(Stored records)
---------------

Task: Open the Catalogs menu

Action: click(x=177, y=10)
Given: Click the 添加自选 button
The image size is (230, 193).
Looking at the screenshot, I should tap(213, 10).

---------------

HOW TO COMPLETE THIS TASK:
Each record should be returned precisely as written.

EXERCISE ANSWER:
Task: Open the Catalogs menu

Action: click(x=177, y=10)
Given: Click the 添加自选 button
The image size is (230, 193).
Looking at the screenshot, I should tap(213, 10).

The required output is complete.